### Task item
Write out only the lines beginning with the one containing "Identify the location" and ending with the last line, requests included, with every coordinate in the answers multiplied by 1.95 and rounded to a whole number, halves rounded up. Leave the pictures out.

### Dataset records
----

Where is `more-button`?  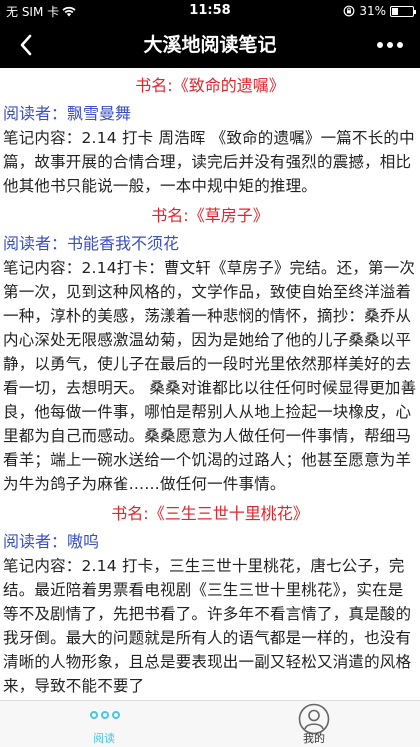
more-button is located at coordinates (390, 45).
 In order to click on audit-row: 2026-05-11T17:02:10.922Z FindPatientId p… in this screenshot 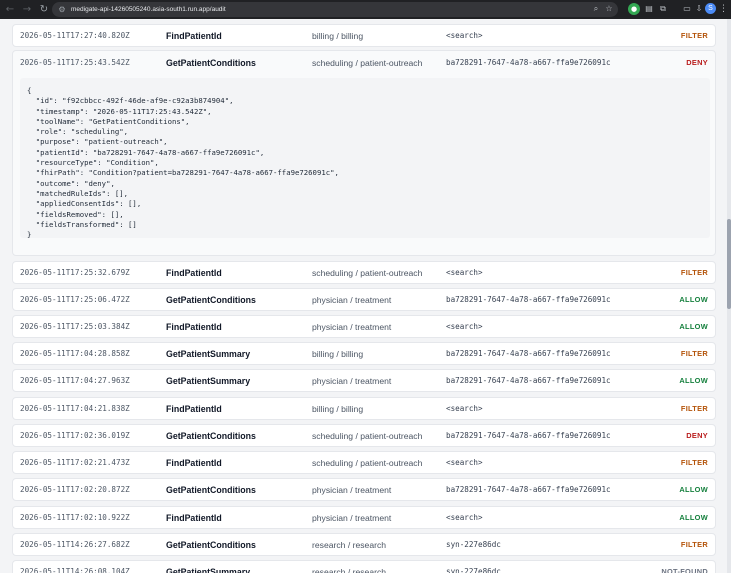, I will do `click(364, 518)`.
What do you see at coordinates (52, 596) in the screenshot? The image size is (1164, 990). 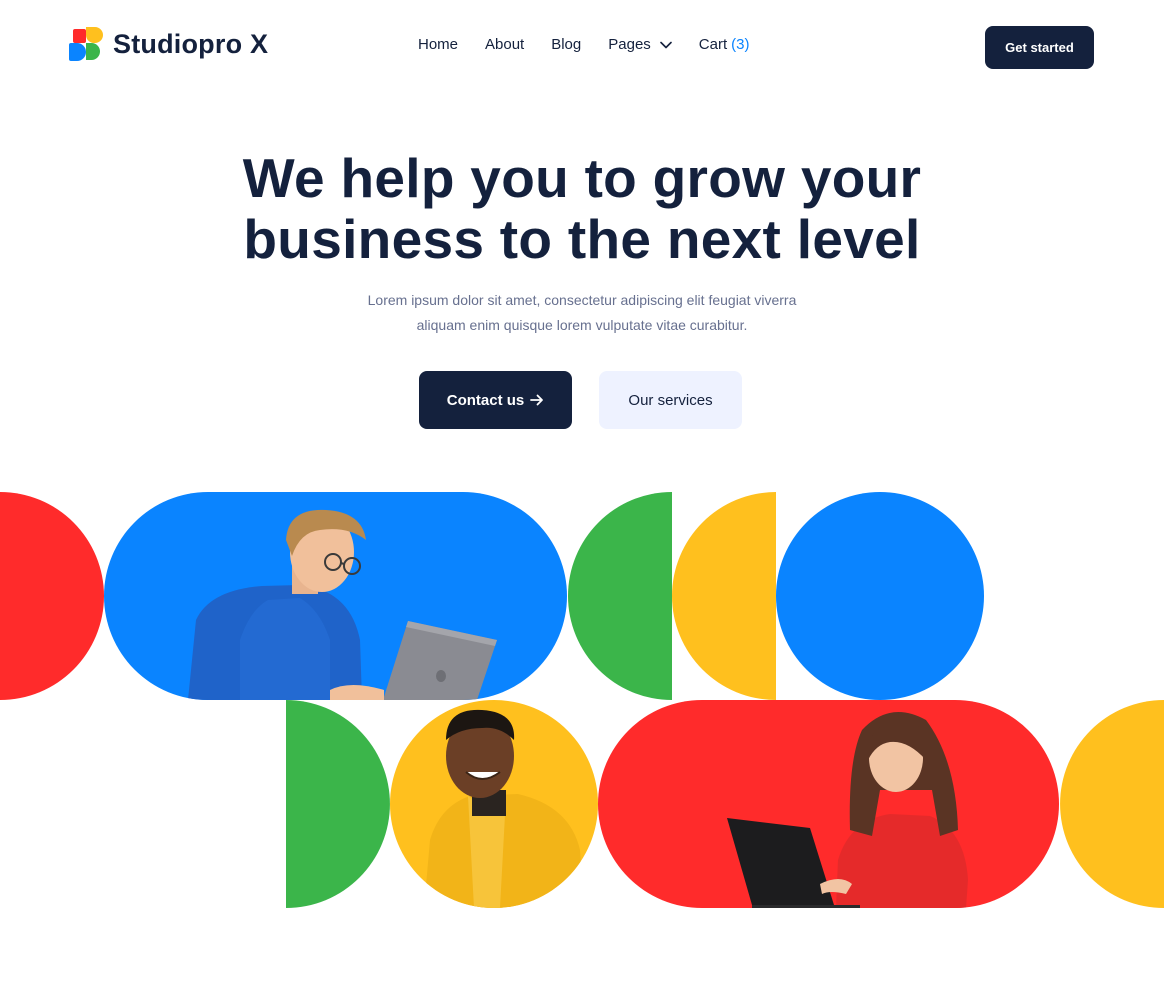 I see `red-half-circle-shape` at bounding box center [52, 596].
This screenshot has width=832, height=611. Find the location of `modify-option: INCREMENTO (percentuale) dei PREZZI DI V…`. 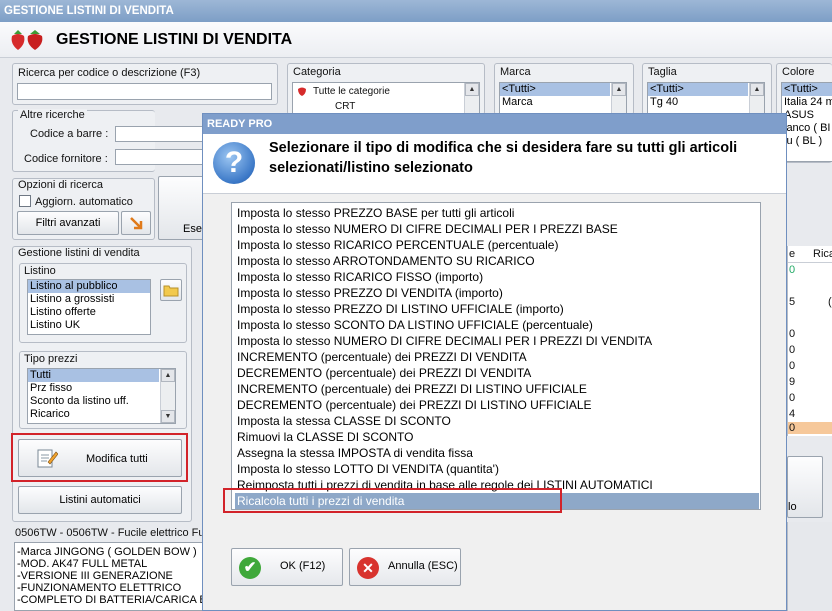

modify-option: INCREMENTO (percentuale) dei PREZZI DI V… is located at coordinates (497, 357).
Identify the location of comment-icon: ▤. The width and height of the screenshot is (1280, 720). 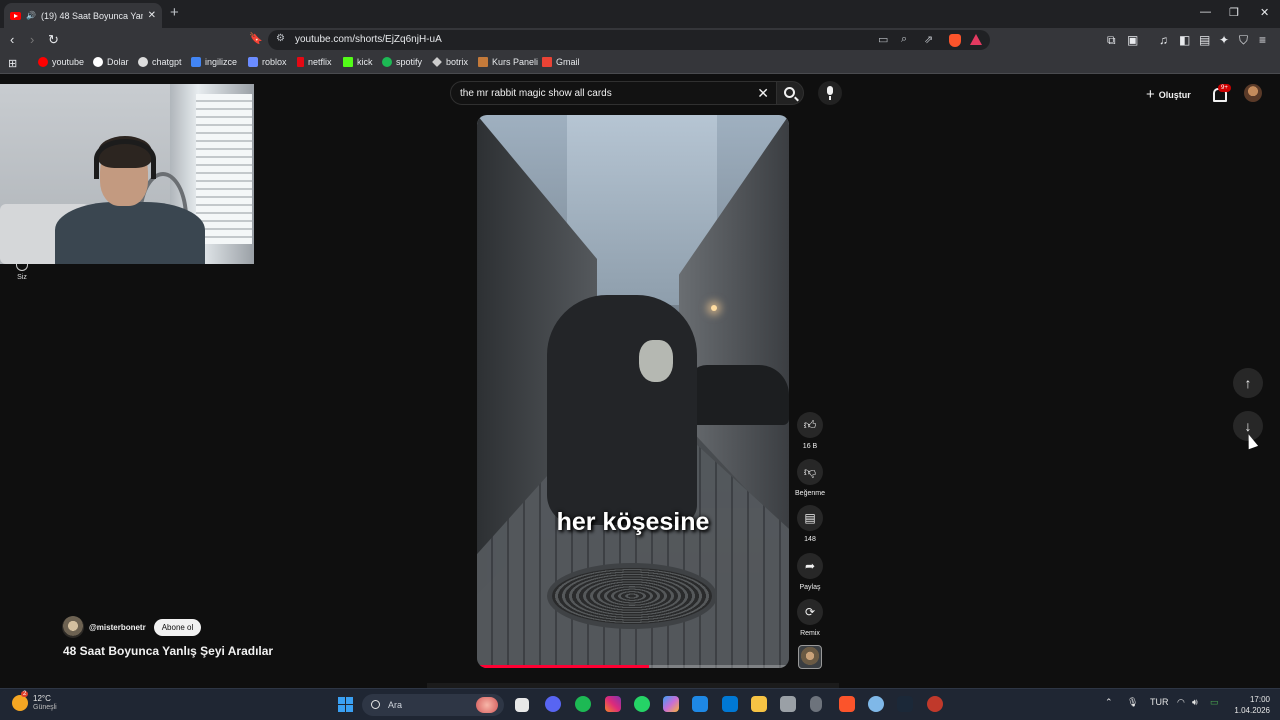
(810, 518).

----

### Response area
Identify the location of comment-icon: ▤. The width and height of the screenshot is (1280, 720). 
(1580, 1010).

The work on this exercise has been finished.